Page extract:
□ □ □ □
It took a while, but Wilson was persistent, and on day three of his search he found what he was looking for (most likely with the help of his nose since Ricky’s toe, at this point, was black and greasy and smelled like road kill thanks to three days of decomposing in the bushes). But Wilson was young and full of optimism. He was, no doubt, very proud of himself when he dropped the rotting toe into a sandwich bag and headed for the hospital where he was sure the doctors would be able to reattach it.

Unfortunately for Ricky, and for Wilson, no amount of medical science in the world could reverse the effects of tissue death resulting from the three days of decomposition, so the doctor’s pronounced the greasy-black toe officially dead and it was never to be seen again.

The same can’t be said for Ricky’s four-toed left foot. For most of the rest of my childhood, he made it a point, or at least it seemed like he did, to show up barefoot everywhere he went. That wasn’t all that unusual since shoes were merely an afterthought to most kids in my neighborhood once school let out. Of course, those kids still had all 10 toes!

The sight of Ricky’s oddly shaped left foot was, at times, both disturbing and thought provoking. The fact his wound never got infected was mind boggling to me, given the amount of dirt that seemed permanently attached to most of Ricky’s body, but even more so to his feet.

Couple that with despite missing, what we’d always been told was the most important toe on the human foot, Ricky’s balance never seemed to be compromised. In fact, he was a pretty darn fast runner - maybe even faster after he lost the toe! That really surprised most of us who thought he might never be able to walk, or even stand without crutches, following the accident.  At the very least, we all figured if he were able to move on his own again, surely it would be in circles.

But Ricky thrived on nine toes and zero shoes. He climbed trees, rode bikes, kicked footballs (although I think he was right-footed) and ran around like any normal kid would. The only thing, it seemed, he couldn’t do, was wash his feet. By the end of that summer, both his feet looked nearly as black as his decomposed toe had. They were so black and disgustingly dirty, I secretly wondered if maybe he should revisit the hospital to see if his old toe could be reattached at that point, since both seemed equally rotted.
□ □ □ □
Source material:
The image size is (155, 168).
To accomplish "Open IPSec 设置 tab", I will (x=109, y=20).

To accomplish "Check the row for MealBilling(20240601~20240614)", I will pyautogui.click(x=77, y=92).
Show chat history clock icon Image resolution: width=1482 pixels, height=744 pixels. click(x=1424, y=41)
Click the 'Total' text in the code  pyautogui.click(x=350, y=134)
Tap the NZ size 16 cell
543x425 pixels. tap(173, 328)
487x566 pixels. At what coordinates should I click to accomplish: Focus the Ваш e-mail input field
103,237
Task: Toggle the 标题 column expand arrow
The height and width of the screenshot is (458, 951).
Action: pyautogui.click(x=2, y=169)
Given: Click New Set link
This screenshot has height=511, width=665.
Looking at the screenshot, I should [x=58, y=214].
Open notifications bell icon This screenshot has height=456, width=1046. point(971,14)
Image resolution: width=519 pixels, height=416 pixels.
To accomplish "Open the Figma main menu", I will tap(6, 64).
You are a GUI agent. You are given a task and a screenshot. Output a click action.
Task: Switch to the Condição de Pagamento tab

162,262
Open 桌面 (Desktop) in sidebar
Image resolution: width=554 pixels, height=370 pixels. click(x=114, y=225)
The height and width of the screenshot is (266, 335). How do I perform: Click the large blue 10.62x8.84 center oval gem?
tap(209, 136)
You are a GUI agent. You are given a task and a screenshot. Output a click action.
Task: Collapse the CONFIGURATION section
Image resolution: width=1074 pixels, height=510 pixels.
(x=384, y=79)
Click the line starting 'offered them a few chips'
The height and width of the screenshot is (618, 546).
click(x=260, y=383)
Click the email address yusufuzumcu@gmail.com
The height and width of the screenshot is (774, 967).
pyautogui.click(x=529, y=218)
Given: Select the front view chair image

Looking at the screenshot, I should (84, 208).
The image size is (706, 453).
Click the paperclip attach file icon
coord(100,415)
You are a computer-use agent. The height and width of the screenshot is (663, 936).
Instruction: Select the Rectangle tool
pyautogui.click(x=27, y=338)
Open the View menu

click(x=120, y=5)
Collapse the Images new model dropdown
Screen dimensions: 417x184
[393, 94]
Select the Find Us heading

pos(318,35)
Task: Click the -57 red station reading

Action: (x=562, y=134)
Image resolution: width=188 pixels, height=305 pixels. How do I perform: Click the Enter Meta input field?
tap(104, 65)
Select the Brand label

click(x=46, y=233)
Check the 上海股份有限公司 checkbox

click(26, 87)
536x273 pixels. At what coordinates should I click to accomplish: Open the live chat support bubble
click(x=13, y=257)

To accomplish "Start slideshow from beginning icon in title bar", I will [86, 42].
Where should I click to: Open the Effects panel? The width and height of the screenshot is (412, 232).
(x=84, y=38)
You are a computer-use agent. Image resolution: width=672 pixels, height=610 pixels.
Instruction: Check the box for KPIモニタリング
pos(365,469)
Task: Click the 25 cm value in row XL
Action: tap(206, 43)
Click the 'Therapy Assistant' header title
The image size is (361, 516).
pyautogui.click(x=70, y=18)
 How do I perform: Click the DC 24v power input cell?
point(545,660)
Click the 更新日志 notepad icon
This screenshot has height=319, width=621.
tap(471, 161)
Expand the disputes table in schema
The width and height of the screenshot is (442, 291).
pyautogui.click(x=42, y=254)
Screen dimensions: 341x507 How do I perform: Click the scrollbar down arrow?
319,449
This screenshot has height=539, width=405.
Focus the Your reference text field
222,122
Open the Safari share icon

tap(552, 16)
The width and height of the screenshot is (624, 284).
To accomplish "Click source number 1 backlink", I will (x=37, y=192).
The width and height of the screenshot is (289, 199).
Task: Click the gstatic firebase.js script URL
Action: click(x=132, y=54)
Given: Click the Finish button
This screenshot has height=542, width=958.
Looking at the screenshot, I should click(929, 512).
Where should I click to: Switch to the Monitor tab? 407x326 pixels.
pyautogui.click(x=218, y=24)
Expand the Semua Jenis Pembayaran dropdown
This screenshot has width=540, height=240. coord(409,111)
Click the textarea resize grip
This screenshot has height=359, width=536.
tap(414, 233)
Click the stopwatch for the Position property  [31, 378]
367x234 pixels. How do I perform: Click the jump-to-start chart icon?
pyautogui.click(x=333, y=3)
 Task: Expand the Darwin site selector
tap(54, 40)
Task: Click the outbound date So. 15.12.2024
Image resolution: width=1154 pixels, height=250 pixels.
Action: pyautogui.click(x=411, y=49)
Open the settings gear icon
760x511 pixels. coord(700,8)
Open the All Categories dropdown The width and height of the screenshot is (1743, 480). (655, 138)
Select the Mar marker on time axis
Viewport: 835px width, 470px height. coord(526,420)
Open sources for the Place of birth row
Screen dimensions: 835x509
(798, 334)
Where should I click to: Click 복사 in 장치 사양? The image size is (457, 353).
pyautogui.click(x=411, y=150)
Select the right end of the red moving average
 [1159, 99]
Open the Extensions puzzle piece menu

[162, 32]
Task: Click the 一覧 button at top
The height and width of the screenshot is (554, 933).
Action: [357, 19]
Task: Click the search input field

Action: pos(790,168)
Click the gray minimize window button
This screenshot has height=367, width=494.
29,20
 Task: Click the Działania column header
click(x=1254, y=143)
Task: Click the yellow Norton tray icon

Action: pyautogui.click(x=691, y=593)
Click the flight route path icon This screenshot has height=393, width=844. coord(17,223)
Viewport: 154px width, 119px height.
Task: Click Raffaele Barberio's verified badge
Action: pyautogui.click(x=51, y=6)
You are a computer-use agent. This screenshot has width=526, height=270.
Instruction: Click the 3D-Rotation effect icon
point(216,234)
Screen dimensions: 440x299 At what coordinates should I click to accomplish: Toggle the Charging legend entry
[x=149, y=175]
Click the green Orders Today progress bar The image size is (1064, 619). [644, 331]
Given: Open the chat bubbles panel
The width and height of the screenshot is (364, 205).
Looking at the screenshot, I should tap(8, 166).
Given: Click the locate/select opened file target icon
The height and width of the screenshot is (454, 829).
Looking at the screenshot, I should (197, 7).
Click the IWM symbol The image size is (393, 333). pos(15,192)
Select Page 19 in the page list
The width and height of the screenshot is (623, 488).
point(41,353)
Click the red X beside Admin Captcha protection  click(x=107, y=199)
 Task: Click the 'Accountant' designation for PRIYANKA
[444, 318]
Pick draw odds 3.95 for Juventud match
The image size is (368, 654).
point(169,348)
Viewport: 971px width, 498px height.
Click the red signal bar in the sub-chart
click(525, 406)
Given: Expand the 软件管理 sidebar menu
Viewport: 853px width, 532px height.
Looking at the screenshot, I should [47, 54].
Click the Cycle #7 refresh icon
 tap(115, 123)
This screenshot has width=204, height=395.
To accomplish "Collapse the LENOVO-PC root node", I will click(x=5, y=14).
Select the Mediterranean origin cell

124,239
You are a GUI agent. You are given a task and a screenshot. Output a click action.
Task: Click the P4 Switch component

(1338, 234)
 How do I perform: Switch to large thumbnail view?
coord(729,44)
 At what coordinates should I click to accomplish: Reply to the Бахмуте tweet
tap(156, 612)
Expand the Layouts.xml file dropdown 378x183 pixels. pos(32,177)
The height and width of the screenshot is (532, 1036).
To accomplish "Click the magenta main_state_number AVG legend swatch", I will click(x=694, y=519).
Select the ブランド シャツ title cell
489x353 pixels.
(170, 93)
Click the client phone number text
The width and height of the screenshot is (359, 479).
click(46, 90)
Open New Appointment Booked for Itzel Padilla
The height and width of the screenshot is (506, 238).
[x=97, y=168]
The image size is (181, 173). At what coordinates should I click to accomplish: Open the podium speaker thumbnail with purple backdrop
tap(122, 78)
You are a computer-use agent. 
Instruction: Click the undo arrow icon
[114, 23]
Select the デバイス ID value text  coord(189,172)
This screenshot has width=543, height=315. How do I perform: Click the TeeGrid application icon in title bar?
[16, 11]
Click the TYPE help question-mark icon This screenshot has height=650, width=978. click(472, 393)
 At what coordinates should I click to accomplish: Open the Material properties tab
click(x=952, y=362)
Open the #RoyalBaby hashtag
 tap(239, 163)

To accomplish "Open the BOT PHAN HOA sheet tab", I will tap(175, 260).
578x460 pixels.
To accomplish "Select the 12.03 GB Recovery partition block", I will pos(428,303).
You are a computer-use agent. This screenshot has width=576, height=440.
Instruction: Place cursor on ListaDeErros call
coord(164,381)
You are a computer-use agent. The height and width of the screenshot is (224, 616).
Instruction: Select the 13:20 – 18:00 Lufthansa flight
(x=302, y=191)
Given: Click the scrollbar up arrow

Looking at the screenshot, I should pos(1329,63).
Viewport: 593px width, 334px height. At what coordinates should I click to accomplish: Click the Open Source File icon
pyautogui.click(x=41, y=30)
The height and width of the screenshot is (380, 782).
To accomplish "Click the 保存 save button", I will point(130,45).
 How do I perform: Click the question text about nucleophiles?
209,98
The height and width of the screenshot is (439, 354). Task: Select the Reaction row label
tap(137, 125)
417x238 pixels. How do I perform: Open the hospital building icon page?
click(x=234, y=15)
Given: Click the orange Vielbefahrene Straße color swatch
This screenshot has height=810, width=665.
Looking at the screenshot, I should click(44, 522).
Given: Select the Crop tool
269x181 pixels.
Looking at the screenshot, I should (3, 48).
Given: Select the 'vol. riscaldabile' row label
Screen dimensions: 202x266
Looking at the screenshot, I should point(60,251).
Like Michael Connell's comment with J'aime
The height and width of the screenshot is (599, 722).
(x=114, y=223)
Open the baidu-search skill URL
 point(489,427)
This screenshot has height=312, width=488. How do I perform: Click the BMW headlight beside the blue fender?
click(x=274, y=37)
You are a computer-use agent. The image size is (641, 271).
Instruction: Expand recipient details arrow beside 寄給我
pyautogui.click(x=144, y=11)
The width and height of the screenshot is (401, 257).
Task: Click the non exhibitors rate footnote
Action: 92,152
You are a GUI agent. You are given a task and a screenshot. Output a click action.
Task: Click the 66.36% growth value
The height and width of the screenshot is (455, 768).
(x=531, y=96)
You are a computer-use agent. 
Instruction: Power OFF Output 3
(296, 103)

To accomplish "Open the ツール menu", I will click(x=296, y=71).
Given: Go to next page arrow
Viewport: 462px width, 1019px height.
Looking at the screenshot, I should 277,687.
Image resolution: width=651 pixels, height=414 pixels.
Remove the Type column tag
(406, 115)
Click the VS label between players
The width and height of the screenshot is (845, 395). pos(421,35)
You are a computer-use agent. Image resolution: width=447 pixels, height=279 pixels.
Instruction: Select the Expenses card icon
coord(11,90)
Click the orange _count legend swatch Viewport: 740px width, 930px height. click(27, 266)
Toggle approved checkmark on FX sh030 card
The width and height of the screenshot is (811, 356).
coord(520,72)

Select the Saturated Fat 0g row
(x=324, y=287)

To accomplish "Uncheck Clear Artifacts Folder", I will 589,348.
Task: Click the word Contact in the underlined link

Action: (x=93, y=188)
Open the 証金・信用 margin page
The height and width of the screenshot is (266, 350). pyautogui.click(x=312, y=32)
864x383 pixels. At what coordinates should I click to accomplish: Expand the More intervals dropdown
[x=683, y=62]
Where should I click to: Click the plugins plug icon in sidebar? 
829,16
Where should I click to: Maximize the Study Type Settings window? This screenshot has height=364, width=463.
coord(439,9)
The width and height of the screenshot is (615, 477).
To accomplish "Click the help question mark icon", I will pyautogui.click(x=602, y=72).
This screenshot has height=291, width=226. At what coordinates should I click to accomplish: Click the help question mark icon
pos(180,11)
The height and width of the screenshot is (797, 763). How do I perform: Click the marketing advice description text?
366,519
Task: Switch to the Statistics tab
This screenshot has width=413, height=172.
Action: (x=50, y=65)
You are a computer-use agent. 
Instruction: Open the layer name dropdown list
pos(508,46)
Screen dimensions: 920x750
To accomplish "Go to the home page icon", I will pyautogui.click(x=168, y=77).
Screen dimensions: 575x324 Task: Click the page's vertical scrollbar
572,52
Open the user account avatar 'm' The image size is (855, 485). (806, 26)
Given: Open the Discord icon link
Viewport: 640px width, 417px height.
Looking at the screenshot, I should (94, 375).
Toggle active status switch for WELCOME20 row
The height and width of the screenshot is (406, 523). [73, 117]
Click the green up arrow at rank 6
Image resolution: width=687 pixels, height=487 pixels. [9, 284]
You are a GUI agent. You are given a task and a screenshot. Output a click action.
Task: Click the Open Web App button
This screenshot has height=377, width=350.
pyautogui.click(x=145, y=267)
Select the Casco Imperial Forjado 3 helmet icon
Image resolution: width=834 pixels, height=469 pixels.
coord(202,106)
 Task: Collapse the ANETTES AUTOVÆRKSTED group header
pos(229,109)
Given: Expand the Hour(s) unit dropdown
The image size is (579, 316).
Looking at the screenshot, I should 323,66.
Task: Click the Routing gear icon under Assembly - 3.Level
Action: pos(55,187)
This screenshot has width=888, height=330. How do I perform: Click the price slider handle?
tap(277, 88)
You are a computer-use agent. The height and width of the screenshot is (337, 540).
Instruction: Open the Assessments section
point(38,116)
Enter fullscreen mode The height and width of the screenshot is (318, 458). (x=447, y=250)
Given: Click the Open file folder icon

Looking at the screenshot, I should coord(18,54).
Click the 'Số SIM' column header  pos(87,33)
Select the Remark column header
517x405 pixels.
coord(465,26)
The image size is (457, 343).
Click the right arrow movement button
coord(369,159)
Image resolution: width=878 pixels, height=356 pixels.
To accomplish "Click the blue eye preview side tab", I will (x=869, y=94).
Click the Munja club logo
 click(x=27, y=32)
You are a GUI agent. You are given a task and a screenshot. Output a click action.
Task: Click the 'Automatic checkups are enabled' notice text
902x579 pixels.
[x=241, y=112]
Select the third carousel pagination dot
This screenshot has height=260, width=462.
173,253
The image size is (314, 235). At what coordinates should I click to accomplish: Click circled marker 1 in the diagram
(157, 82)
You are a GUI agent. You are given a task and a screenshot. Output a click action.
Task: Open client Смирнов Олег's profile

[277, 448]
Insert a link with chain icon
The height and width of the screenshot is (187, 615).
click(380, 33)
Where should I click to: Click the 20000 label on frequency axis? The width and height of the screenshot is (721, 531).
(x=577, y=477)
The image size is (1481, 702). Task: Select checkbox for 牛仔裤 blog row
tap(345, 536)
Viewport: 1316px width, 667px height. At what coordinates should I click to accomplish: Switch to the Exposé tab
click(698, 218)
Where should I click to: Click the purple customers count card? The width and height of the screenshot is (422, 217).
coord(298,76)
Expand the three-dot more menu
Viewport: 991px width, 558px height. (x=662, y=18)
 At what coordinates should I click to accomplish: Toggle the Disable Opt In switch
□ □ □ □
Exercise details: Carry on the account of Ricky and his missing toe, picking up after its final paragraph.

Answer section:
By the end of August, with the return to school looming on the doorstep, none of us were bothered much by Ricky’s foot anymore. There were more important things to think about; jumping bikes, playing ball, catching crayfish down at the creek, and seeing how many things we could blow up with the 5-gallon drum of black gunpowder my dad brought home one day after work, just to name a few.

Even Ricky, who begrudgingly had to go shoe shopping with his mother before the start of school, acted as if his missing toe was a thing of the past. The summers that came and went following his accident brought us all new adventures that had little, or nothing to do with his filthy, mangled foot.

It wasn’t until a few years later that the topic would be revisited when Ricky’s father would lose all but his thumb and half his pinkie on his right hand while cutting down a maple tree in their side yard. After Ricky’s old man almost went Captain Hook, I started to wonder if losing digits might be hereditary. Again, despite living next door, I didn’t witness the tree-chopping accident either. Nor do I remember seeing any bandages on Ricky’s dad’s mangled hand after the incident.

Like Ricky had done a few years earlier with his missing toe, his dad just showed up one day sitting at our backyard picnic table, drinking beers with my dad. The loss of most of his right hand didn’t seem to phase him one bit as he somehow perfectly balanced his can of beer on what was left of his right hand – the bottom of the can perched nicely on his half-pinkie, the top of the can secured by his thumb.

Growing up next to Ricky and his dad taught me a lot about being resilient. But, perhaps, more importantly, it taught me always to wear shoes when mowing the lawn ... and call a professional tree cutter if I ever need one!